Actually the literary reference I used on Annabel last time was not from Poe, but from a letter Herman Melville wrote to Nathaniel Hawthorne: "your heart beat in my ribs and mine in yours, and both in God's." Poor Herman with his fond cannibals and his love letters full of food. I know what you were after, Herman. It was the dissolution of the self into the other, and vice versa. Did you ever get it? Not with Hawthorne you didn't: you scared him away with all that your-heart-beat-in-my-ribs talk and comparing him to a grape. But I think it sounds nice. That's what sex is a glorious doomed endeavor to create, isn't it -- unity out of duality?

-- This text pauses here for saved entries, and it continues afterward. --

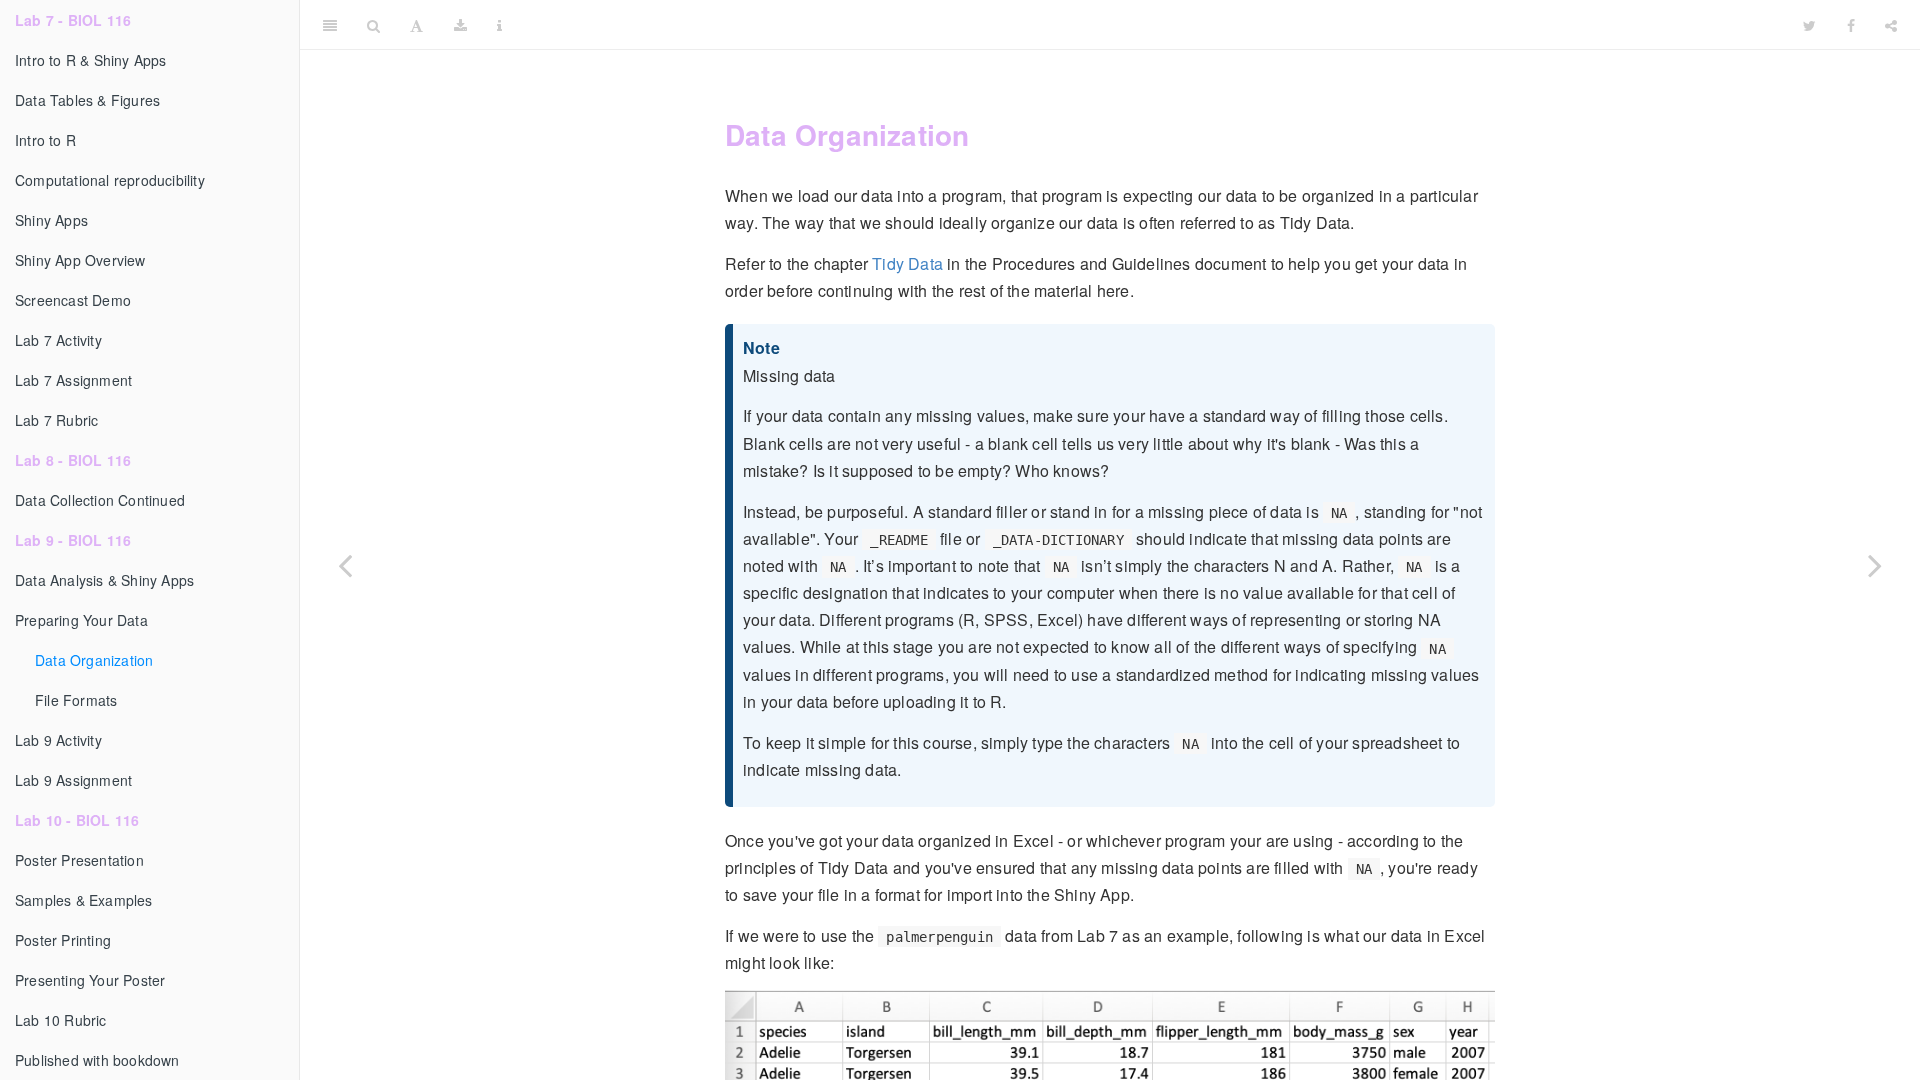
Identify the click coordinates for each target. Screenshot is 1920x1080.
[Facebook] (1851, 25)
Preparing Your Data (81, 620)
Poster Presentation (79, 860)
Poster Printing (63, 940)
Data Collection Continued (100, 500)
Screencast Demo (73, 300)
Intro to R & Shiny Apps (91, 60)
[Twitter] (1809, 25)
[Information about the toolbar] (499, 25)
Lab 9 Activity (58, 740)
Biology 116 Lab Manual (1152, 24)
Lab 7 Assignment (73, 380)
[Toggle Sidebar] (330, 25)
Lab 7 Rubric (56, 420)
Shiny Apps (51, 220)
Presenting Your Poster (90, 980)
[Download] (460, 25)
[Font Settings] (416, 25)
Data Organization (94, 660)
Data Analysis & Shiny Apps (104, 580)
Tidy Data (907, 263)
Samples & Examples (84, 900)
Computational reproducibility (110, 180)
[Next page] (1875, 565)
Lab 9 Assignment (73, 780)
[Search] (373, 25)
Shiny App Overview (80, 260)
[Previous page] (345, 565)
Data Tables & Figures (87, 100)
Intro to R (45, 140)
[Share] (1891, 25)
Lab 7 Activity (58, 340)
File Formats (76, 700)
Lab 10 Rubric (61, 1020)
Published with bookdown (97, 1060)
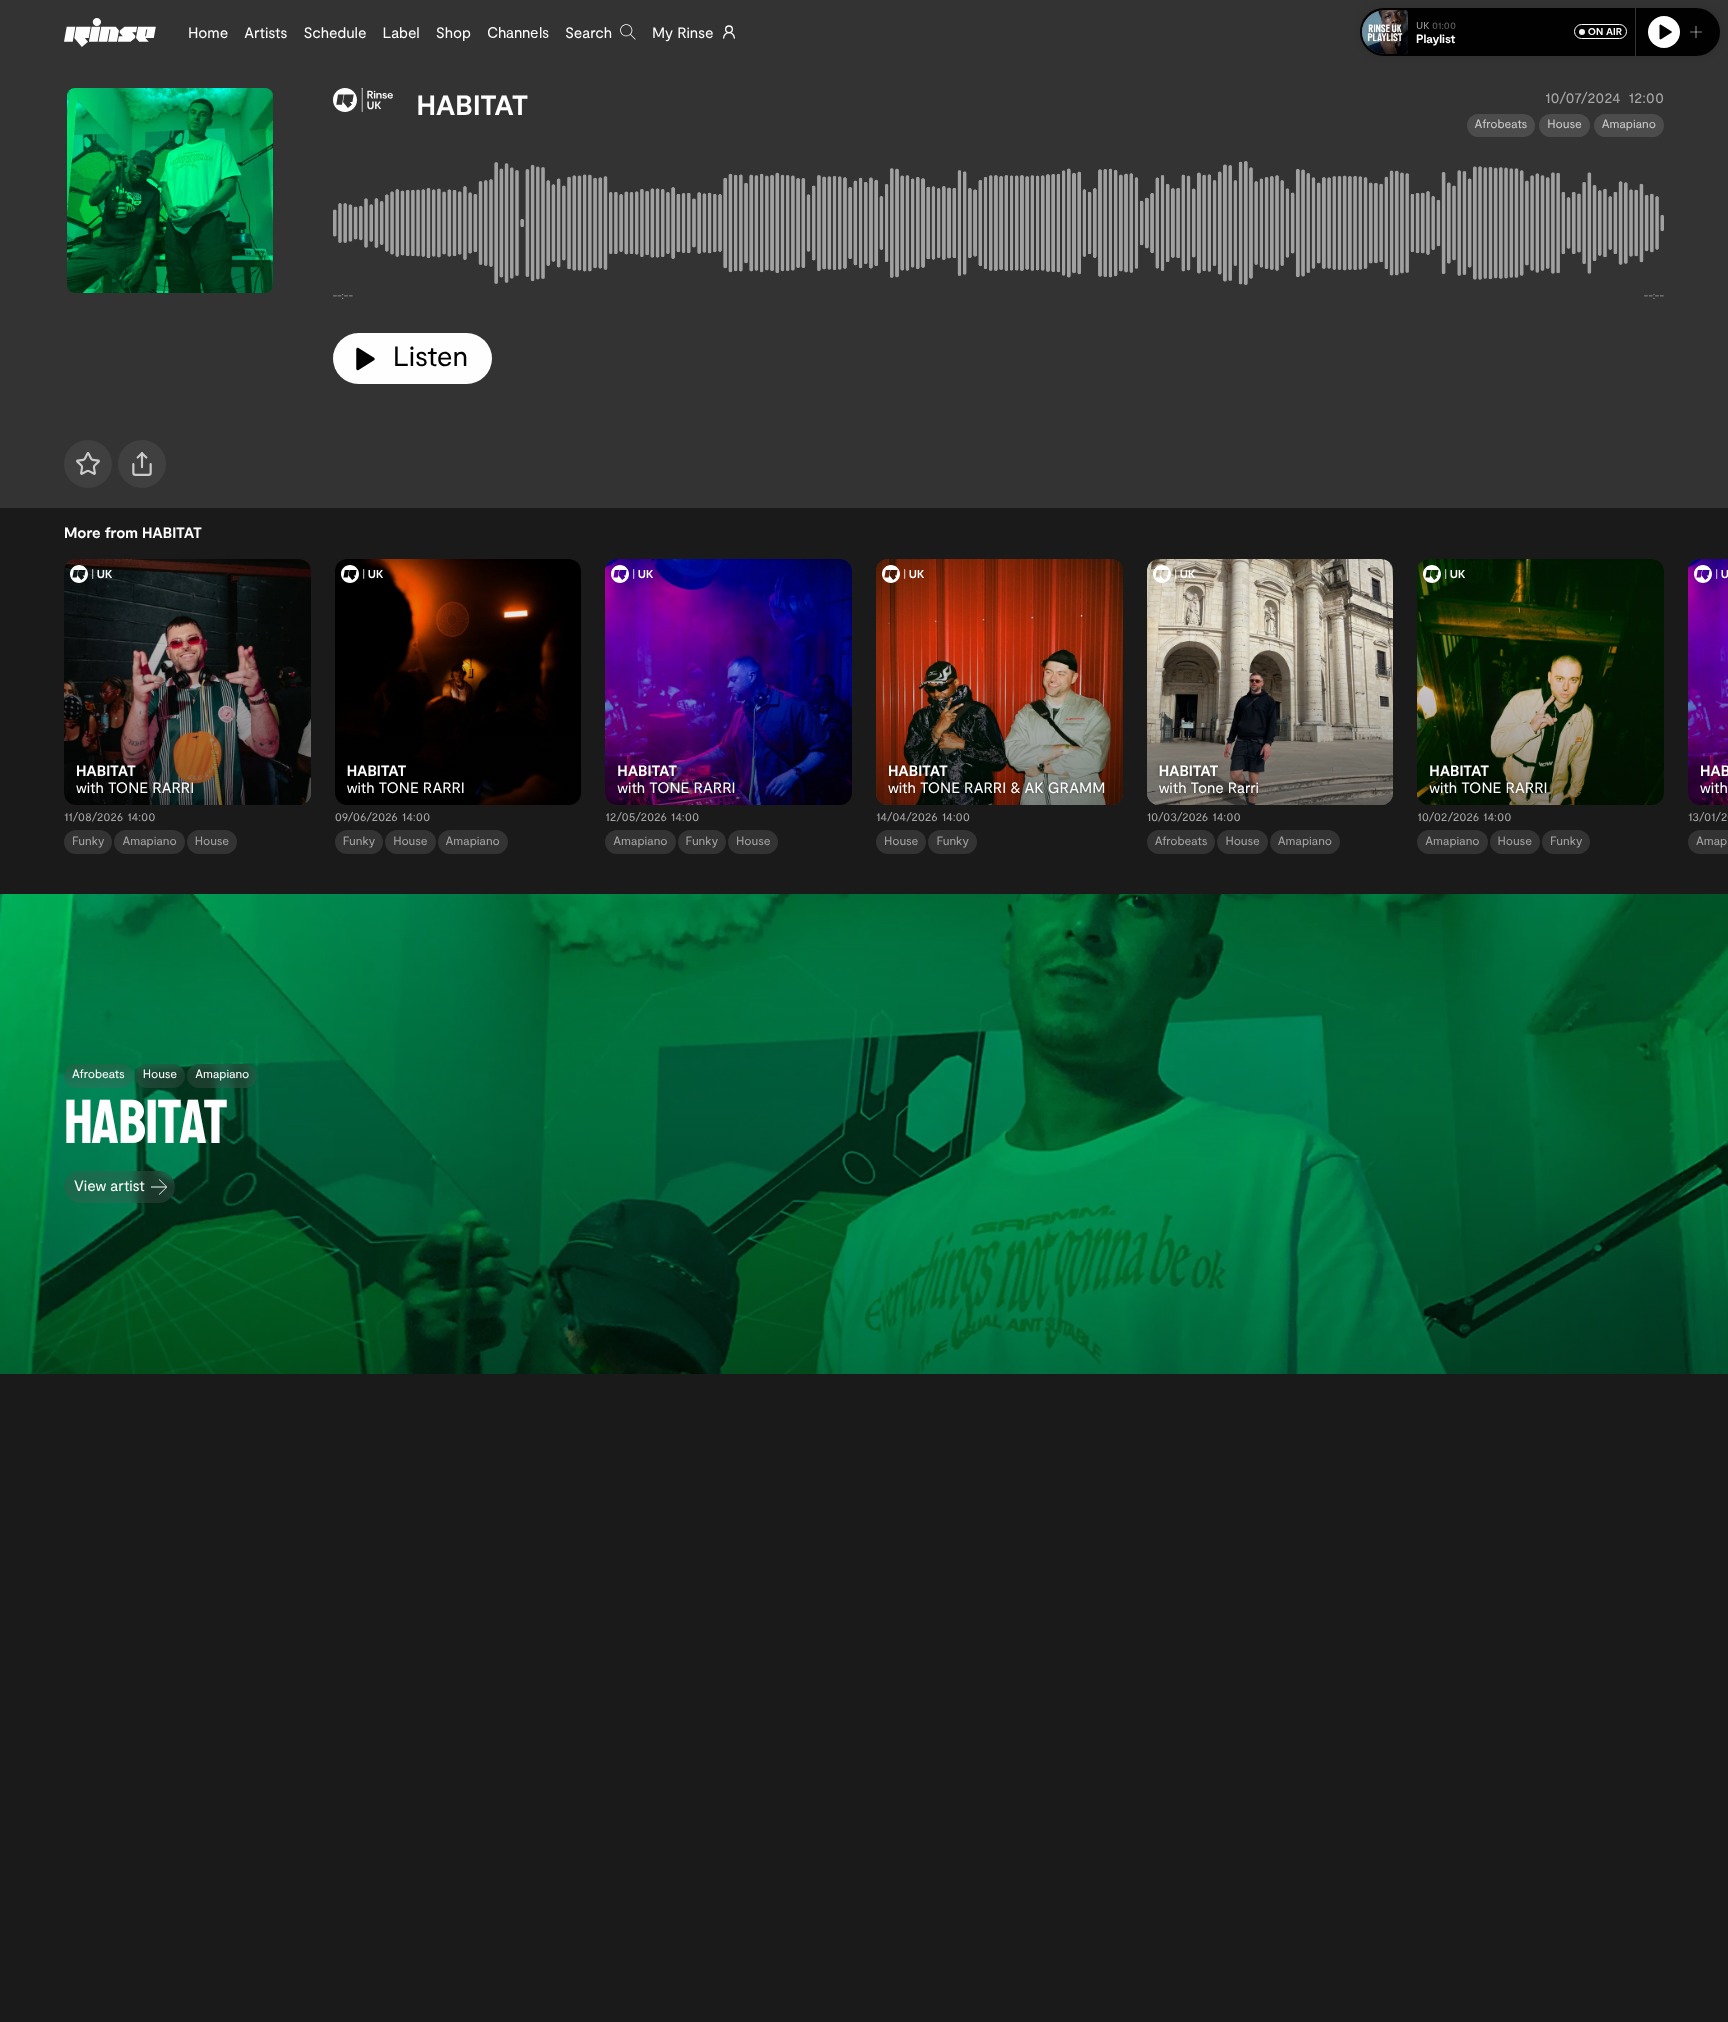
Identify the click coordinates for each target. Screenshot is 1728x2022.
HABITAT (473, 104)
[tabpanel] (998, 227)
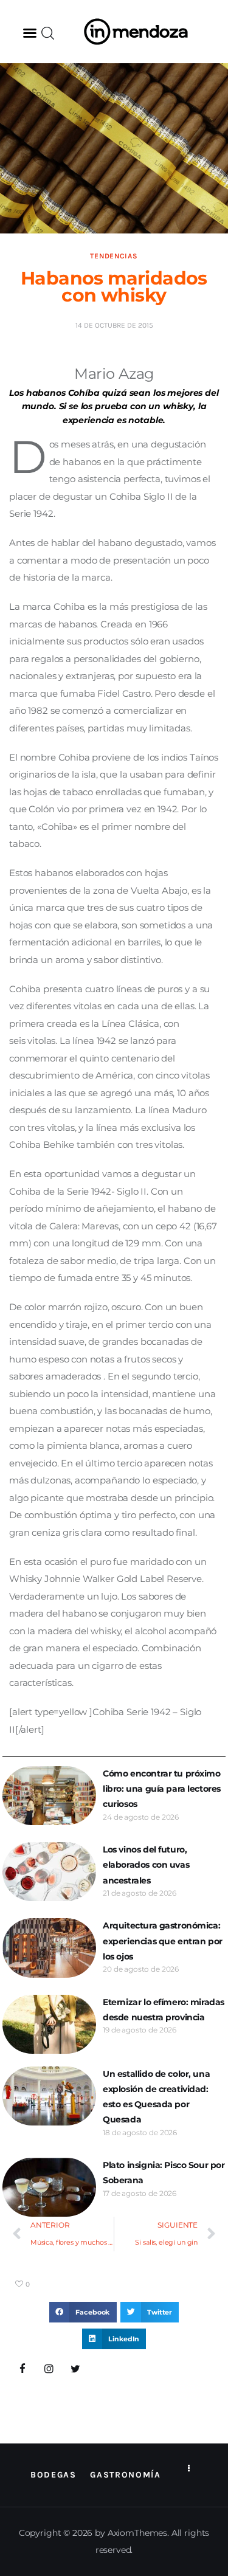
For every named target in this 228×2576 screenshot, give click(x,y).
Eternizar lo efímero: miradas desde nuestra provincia (163, 2010)
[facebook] (22, 2369)
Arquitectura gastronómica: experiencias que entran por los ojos (163, 1940)
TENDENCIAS (113, 256)
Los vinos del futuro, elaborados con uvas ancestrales (146, 1864)
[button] (30, 33)
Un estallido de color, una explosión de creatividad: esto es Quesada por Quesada (156, 2096)
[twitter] (75, 2369)
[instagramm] (49, 2369)
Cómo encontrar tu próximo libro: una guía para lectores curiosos (162, 1788)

Speaking of fleshly lust, there's still time to order your Valentine's Day cards from the Small Peculiar store. Maybe for next year I'll illustrate some of the stuff Herman wrote to Nathaniel. "Whence come you, Hawthorne? By what right do you drink from my flagon of life? And when I put it to my lips -- lo, they are yours and not mine."
Poor Herman. You kind of can't blame Hawthorne for finding that kind of thing off-putting, though.
Lastly, as a bonus, and because I can't stop staring at them, please enjoy two ever-so-velvety Monday monotremes (courtesy of mendel).
There is no "official" term for a baby platypus, though the word platypup is sometimes used. Appropriate, as they look like bulldog puppies with webbed feet and fake bills tied on with string.